Vanessa, the French-language pay TV channel launched by Anne-Marie Losique in 2010, is having trouble getting television distribution services to add an English-language counterpart to their systems. Cable and satellite services, it says, are reluctant to devote a second channel as more and more specialty services (particularly those in high definition) are taking up a finite space on their networks.
Its solution, as detailed in an application to the Canadian Radio-television and Telecommunications Commission that was published on Thursday, is to turn its existing channel into a bilingual one, with all programming in one language subtitled in the other.
Jokes about how much translation of pornography is required would naturally go here. The channel only offers porn between 11pm and 6am, with the rest of the day devoted to programming about sexuality. (Or, you know, so I’m told.)

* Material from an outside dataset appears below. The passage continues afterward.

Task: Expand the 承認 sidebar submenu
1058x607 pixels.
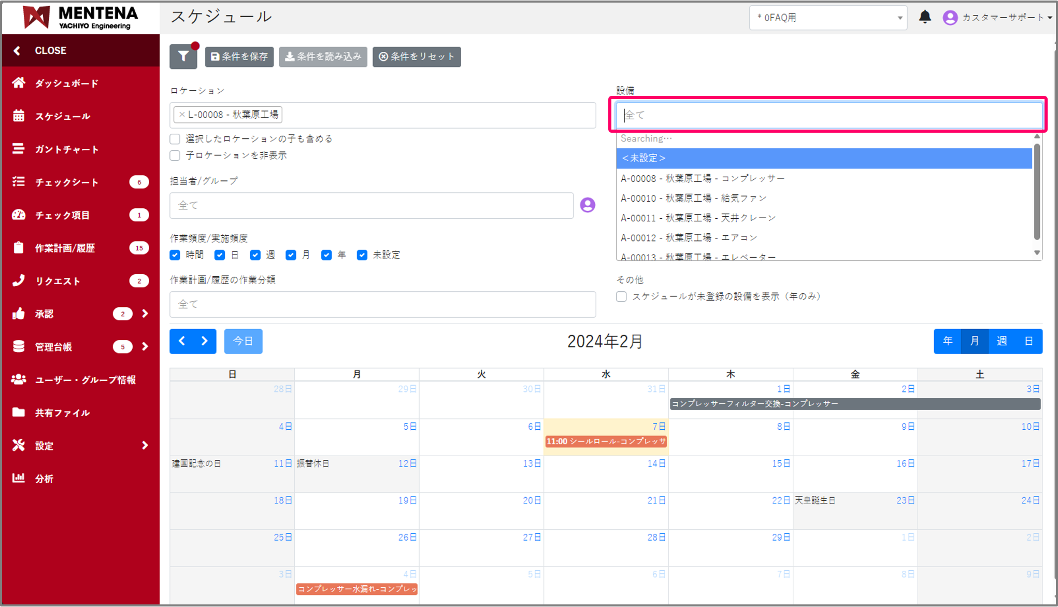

A bilingual license isn’t unprecedented. Pelmorex has one for The Weather Network/MétéoMédia, and Corus and Astral share one for Teletoon/Télétoon, but those involve one actual channel for each language. CPAC also has two channels to serve each language. One example of a single specialty channel that offers programming in both languages is IDNR-TV, the natural resources channel, which has low distribution.
Vanessa was approved as a French-language service in 2007 and an English-language service in 2009, so the only real issue is whether the CRTC would accept it as a bilingual channel. It has scheduled the application as a Type 1 application, meaning a hearing has not been called to consider it.
It took three years for Vanessa to launch in French, and the channel had only 6,790 subscribers in 2011, according to data submitted to the CRTC. Even though it’s among the top 10 in terms of revenue per subscriber at $45 a year or $3.75 a month (Bell and Videotron charge about $15 a month for the channel), its total subscription revenue was $305,538 in 2011, or about 1% that of the Weather Network or 0.2% that of TSN. With $700,000 in total revenue but $2.1 million in total expenses in 2011, the service lost more than twice what it made, making it one of the worst performing specialty channels in Canada.
People wanting to comment on the application have until July 9 to do so. They can read the application and write to the CRTC through its website.